▶ **引用文**:
· · · · ·

「八幡平は僕にとって最高の遊び場」―スノーボードを軸にした移住―


スノーボードとの出会いから八幡平市へ移住を決めた人がいます。今回お話を伺ったのは大阪府八尾市で生まれ八幡平市へ移住した金本大樹さん。八幡平市で暮らしながら、盛岡市のお店で働いています。

金本さんが務めているスポーツオーソリティー盛岡店を訪れると、ハツラツとした笑顔で出迎えてくれました。「八幡平は僕にとって最高の遊び場」と話す金本さんの移住物語をご紹介します。



スノーボードとの出会いから八幡平を知る


金本さんが八幡平を知ったのはおよそ22年前。当時スノーボードを始めたばかりだった金本さんは、たまたま同年代でスノーボードのプロとして活躍している人がいることを知ります。

「僕はまだスノーボードを始めたばかりだったんですけど、同い年のその子は10代からプロで、1998年の長野オリンピックにも出場している。何が違うのかを知りたい、その子に会えば、すぐ自分の方が上手くなるのではないかと単純に思っていました。

その子のビデオや雑誌を見る中で八幡平を知ったんですけど、見た瞬間に惹かれるものがありましたね。普通のスキー場にはロープで区切りがあるのですが、そこの映像に出てくるところはその境もなくて。もっと自由な、当時居たアメリカのノリのままの人たちがいっぱいいて。憧れを覚えました」


八幡平へ行こうと決めた金本さん。冬の半年間だけ岩手に住もうと、仕事を辞めハイエースに家財道具を詰め込んで岩手を目指しました。しかし、到着してみると、大阪との違いに困惑します。

· · · · ·

▶ **抜き出した行**:

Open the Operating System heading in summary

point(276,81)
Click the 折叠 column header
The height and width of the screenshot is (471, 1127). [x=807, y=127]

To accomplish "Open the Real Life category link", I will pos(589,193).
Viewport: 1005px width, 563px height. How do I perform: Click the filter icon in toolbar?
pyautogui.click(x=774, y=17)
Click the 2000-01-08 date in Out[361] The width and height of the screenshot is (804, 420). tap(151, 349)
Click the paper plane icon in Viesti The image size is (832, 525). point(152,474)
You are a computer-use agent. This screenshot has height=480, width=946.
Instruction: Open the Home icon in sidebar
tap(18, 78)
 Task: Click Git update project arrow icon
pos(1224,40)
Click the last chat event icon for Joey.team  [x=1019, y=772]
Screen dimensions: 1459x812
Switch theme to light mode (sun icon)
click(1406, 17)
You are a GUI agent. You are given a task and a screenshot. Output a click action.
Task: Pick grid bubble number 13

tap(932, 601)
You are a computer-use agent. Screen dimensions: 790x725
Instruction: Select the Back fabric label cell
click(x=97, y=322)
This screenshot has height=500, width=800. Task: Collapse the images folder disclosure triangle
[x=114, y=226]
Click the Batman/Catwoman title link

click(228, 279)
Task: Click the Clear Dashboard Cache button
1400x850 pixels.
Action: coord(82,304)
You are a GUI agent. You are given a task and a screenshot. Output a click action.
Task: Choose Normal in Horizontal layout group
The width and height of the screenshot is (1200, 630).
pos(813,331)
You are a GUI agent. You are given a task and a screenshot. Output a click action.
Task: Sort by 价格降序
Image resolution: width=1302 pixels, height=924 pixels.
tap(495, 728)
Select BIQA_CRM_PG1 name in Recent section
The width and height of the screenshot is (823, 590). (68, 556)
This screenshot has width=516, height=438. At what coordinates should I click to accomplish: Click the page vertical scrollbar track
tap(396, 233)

· · · · ·

▶ **やること**:
1. 次の(a)〜(c)が引用文の内容と合っているかどうか、それぞれ「はい」か「いいえ」で答え、決め手になる引用文の言葉をそのまま添えてください。(a) 金本さんは大阪府八尾市の生まれだ。(b) 金本さんは盛岡市に住んでいる。(c) 金本さんは最初、冬の半年間だけ岩手に住むつもりだった。
2. 引用文によると、金本さんと同い年のプロのスノーボーダーは、どのオリンピックに出場しましたか。
3. 八幡平への移住を語る引用文を、最後の文のあとから書き継いでください。

▶ **答え**:
1.
(a) はい。「大阪府八尾市で生まれ八幡平市へ移住した金本大樹さん」
(b) いいえ。「八幡平市で暮らしながら、盛岡市のお店で働いています」
(c) はい。「冬の半年間だけ岩手に住もうと」

2. 1998年の長野オリンピックです。

3.
「まず東北の方言がわからない。こちらも100%純度の高い関西弁なので、不審者扱いをされて苦笑。現代のように携帯でなんでも解決するわけではないですから、八幡平への道を聞くことも大変でした。関西だと、道を聞いたら連れていってくれるぐらいの感覚があったので、違いに戸惑ったことを覚えています。

迷いながら八幡平に着いたものの、今度は家を借りようとしたらどこの不動産屋にも断られてしまって。しばらくして大家さんを紹介していただけて、仮住まいが決まりましたが、あの時は本当に苦労しましたね」

スノーボードの為の仮住まい。金本さんはその年から8年間、12月から5月いっぱいまでは八幡平でスノーボードし、6月からは大阪に帰ってお金を貯め、また冬に八幡平へ来るという生活を続けます。しかし、葛藤はありました。

「当時、何回もこういう生活は辞めようかなと思ってました。最後に思ったのは5年目の時。スノーボードを辞めて、普通に働こうって大阪へ戻ったんです。向こうで仕事しながら、でもなんだかんだ冬だけは誘われて遊びに来る、スノーボードが好きだから好きな子と一緒に滑ろうみたいな感じになっていて。28歳の春に大阪に戻った時、もう思い出にして辞めようと思ったんですよ。スノーボードを」

見極めるために2年移住をしようと決意


大阪に戻った金本さん。仕事に励みながら、八幡平に惹かれている自分に気づきます。人生の節目の一つである30歳が間近に迫り『自分は何がしたいのか』と問い続け『やっぱりスノーボードがしたい』という思いを再確認しました。

「ただ年齢的にも、もうやりたいというだけではなく、何かを考えないとダメかなと思いました。その時に30歳までの2年間、八幡平に住もうと思ったんですよ。好きなことをしようと。人生って思ったときにやっておかないと、というのがポリシーにあるので」

『思いついたらやる。やりたいと思ったら、やる。迷ったときはやりたい方をやって、失敗をしたら、辞めればいい』熱いポリシーに突き動かされ、金本さんは動き出します。30歳までの2年間、最悪仕事がなくても生きていけるように貯金にも精を出しました。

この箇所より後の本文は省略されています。